As  Amnesty International stated, the volume of recommendations addressed by the Committee to Serbia reveal the failure of Serbia to fulfil its obligations in accordance with the Convention, which was ratified in 2011: Serbia has failed to bring to justice all individuals responsible for enforced disappearances and has failed to protect the rights of victims of enforced disappearances and members of their families.

According to the findings of the Committee, Serbia should ensure that all cases of enfoced disappearance are completely and impartially investigated without delay, and that the responsible individuals, including the commanding officers and civilian leaders, be punished in line with the gravity of the crimes committed. The Committee particularly emphasized the need to bring to justice all individuals responsible for the transportation of bodies of Kosovo Albanians to secret locations in Serbia.

The Committee also emphasized the obligation of Serbia to protect the rights of family members of the disappeared, and reccommended the introduction of a comprehensive and gender-sensitive system of reparations, as well as access to medical and psychological rehabilitation for all individuals who have suffered damage as a direct consequence of enforced disappearance. The measures which Serbia needs to be taking include the protection of the rights of family members of the disappeared, which should be integrated into the Bill on the Rights of War Veterans, Disabled War Veterans, Civilian Invalids of War and their Family Members.

When discussing the problems which encumber progess in investigations, the Committee recommended that Serbia provide sufficient human, technical and financial resources to the Office of the War Crimes Prosecutor, and suspend from civilian or military service all individuals suspected of participating in the commission of  acts of enforced disappearance. The Committee called on Serbia to investigate all cases of intimidation and threats addressed against witnesses of war crimes and to strengthen the Witness Protection Unit, in order to be able to guarantee the highest standard of witness protection.
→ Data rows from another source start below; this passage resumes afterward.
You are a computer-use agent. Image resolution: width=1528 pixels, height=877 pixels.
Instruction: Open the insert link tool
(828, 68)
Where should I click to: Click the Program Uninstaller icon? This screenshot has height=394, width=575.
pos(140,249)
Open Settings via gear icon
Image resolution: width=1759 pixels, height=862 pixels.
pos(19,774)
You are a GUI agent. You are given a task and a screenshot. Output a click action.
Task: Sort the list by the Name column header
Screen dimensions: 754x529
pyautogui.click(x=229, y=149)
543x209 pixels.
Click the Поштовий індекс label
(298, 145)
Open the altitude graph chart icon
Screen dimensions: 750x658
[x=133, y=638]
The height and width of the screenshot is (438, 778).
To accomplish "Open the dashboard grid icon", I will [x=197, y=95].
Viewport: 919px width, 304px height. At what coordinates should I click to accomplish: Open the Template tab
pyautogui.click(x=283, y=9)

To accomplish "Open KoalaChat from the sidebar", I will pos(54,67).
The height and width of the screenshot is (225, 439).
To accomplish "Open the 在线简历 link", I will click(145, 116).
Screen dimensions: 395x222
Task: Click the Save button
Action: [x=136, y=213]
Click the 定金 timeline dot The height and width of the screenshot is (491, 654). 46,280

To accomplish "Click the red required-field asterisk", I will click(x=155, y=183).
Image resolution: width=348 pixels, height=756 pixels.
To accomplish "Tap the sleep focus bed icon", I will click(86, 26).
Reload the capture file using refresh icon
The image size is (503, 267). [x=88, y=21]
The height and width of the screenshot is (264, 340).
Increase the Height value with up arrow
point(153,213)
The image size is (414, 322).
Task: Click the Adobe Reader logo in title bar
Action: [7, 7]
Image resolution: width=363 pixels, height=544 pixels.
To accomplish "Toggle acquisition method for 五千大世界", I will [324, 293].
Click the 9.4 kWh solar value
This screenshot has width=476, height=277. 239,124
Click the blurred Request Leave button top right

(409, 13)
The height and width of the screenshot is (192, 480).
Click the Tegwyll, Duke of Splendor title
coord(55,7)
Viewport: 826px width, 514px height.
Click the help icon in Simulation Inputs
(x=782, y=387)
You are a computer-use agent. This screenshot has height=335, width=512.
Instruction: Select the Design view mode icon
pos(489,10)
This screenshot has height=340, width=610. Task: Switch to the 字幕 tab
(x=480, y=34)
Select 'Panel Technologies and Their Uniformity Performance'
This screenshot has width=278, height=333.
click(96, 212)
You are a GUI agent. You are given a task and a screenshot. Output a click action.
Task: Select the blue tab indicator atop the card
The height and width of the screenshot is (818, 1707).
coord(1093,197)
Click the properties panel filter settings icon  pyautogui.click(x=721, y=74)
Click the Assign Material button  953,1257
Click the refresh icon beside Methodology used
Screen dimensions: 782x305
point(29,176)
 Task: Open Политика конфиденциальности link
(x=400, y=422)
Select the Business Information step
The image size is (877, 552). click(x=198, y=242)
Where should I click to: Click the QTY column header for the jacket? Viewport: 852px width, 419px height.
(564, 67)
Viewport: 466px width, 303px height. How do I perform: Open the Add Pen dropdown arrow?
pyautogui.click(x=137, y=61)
The alternative reports on the implementation of the International Convention for the Protection of All Persons from Enforced Disappearance were submitted to the Committee by the Humanitarian Law Center (HLC) and Amnesty International. In its Report, the HLC pointed to the inadequate legal framework relating to the legal position of the disappeared and their family members in Serbia, to the lack of adequate and efficient judicial protection of the right of family members of missing persons to compensation, and the absence of investigations into the cases of the concealment of bodies of Kosovo Albanians in mass graves in Serbia.